==== Provided entries

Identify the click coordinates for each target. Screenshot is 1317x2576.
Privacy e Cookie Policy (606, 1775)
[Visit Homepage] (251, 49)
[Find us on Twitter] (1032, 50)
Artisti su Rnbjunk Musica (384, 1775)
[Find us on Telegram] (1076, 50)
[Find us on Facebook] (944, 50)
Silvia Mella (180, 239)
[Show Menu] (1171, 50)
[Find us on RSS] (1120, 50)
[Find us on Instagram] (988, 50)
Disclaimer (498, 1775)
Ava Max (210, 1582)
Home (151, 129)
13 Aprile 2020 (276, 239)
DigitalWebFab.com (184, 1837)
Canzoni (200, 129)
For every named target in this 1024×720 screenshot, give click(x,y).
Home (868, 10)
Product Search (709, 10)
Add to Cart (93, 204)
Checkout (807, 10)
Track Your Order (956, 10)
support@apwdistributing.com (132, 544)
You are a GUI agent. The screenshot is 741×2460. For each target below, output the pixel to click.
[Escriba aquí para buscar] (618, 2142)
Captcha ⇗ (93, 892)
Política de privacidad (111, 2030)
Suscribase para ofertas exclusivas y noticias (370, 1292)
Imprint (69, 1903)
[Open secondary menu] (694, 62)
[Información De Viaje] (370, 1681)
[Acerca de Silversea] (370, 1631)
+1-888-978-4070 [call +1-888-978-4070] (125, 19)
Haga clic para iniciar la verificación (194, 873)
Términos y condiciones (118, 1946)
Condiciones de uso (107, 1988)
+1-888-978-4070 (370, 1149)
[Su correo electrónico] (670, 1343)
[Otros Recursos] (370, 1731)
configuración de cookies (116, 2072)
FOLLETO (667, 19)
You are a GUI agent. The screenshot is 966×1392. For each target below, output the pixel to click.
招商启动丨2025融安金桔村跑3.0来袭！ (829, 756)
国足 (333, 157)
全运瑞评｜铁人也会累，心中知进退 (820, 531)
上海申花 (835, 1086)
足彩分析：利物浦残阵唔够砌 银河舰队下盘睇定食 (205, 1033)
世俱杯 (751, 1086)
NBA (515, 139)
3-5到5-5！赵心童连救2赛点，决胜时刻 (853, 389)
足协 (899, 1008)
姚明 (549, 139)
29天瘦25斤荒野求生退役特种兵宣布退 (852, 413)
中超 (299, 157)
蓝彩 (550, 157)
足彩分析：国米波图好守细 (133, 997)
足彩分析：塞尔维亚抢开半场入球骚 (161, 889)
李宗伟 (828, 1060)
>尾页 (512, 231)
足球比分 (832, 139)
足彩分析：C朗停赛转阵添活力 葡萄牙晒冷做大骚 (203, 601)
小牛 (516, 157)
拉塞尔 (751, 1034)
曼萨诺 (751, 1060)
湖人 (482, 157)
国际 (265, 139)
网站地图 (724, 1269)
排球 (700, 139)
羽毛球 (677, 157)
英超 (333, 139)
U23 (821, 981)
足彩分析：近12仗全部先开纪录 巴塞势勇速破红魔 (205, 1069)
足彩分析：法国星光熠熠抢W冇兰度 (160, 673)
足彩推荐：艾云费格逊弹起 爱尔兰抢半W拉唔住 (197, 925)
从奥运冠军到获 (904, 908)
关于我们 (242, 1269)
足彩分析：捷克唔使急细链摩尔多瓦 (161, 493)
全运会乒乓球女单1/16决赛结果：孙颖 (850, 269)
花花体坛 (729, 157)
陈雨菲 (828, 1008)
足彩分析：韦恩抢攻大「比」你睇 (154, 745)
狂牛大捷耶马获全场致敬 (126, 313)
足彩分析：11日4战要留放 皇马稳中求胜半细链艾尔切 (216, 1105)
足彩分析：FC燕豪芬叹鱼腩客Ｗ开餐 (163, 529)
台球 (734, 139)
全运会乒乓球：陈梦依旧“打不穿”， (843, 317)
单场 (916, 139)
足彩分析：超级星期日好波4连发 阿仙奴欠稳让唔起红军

========

To do:
Set down every one of the lines above again, word for word and in the same order, changing nothing.

The answer:
Identify the click coordinates for each target. Screenshot is 1317x2576.
Privacy e Cookie Policy (606, 1775)
[Visit Homepage] (251, 49)
[Find us on Twitter] (1032, 50)
Artisti su Rnbjunk Musica (384, 1775)
[Find us on Telegram] (1076, 50)
[Find us on Facebook] (944, 50)
Silvia Mella (180, 239)
[Show Menu] (1171, 50)
[Find us on RSS] (1120, 50)
[Find us on Instagram] (988, 50)
Disclaimer (498, 1775)
Ava Max (210, 1582)
Home (151, 129)
13 Aprile 2020 (276, 239)
DigitalWebFab.com (184, 1837)
Canzoni (200, 129)
For every named target in this 1024×720 screenshot, give click(x,y).
Home (868, 10)
Product Search (709, 10)
Add to Cart (93, 204)
Checkout (807, 10)
Track Your Order (956, 10)
support@apwdistributing.com (132, 544)
You are a GUI agent. The screenshot is 741×2460. For each target below, output the pixel to click.
[Escriba aquí para buscar] (618, 2142)
Captcha ⇗ (93, 892)
Política de privacidad (111, 2030)
Suscribase para ofertas exclusivas y noticias (370, 1292)
Imprint (69, 1903)
[Open secondary menu] (694, 62)
[Información De Viaje] (370, 1681)
[Acerca de Silversea] (370, 1631)
+1-888-978-4070 [call +1-888-978-4070] (125, 19)
Haga clic para iniciar la verificación (194, 873)
Términos y condiciones (118, 1946)
Condiciones de uso (107, 1988)
+1-888-978-4070 (370, 1149)
[Su correo electrónico] (670, 1343)
[Otros Recursos] (370, 1731)
configuración de cookies (116, 2072)
FOLLETO (667, 19)
You are a GUI agent. The screenshot is 966×1392. For each target below, output the pixel to click.
招商启动丨2025融安金桔村跑3.0来袭！ (829, 756)
国足 (333, 157)
全运瑞评｜铁人也会累，心中知进退 (820, 531)
上海申花 (835, 1086)
足彩分析：利物浦残阵唔够砌 银河舰队下盘睇定食 (205, 1033)
世俱杯 (751, 1086)
NBA (515, 139)
3-5到5-5！赵心童连救2赛点，决胜时刻 (853, 389)
足协 (899, 1008)
姚明 (549, 139)
29天瘦25斤荒野求生退役特种兵宣布退 (852, 413)
中超 (299, 157)
蓝彩 (550, 157)
足彩分析：国米波图好守细 (133, 997)
足彩分析：塞尔维亚抢开半场入球骚 (161, 889)
李宗伟 (828, 1060)
>尾页 (512, 231)
足球比分 (832, 139)
足彩分析：C朗停赛转阵添活力 葡萄牙晒冷做大骚 (203, 601)
小牛 (516, 157)
拉塞尔 (751, 1034)
曼萨诺 (751, 1060)
湖人 (482, 157)
国际 (265, 139)
网站地图 (724, 1269)
排球 (700, 139)
羽毛球 (677, 157)
英超 (333, 139)
U23 (821, 981)
足彩分析：近12仗全部先开纪录 巴塞势勇速破红魔 (205, 1069)
足彩分析：法国星光熠熠抢W冇兰度 (160, 673)
足彩推荐：艾云费格逊弹起 爱尔兰抢半W拉唔住 (197, 925)
从奥运冠军到获 (904, 908)
关于我们 (242, 1269)
足彩分析：捷克唔使急细链摩尔多瓦 (161, 493)
全运会乒乓球女单1/16决赛结果：孙颖 (850, 269)
花花体坛 (729, 157)
陈雨菲 (828, 1008)
足彩分析：韦恩抢攻大「比」你睇 (154, 745)
狂牛大捷耶马获全场致敬 (126, 313)
足彩分析：11日4战要留放 皇马稳中求胜半细链艾尔切 (216, 1105)
足彩分析：FC燕豪芬叹鱼腩客Ｗ开餐 (163, 529)
台球 (734, 139)
全运会乒乓球：陈梦依旧“打不穿”， (843, 317)
单场 (916, 139)
足彩分析：超级星期日好波4连发 阿仙奴欠稳让唔起红军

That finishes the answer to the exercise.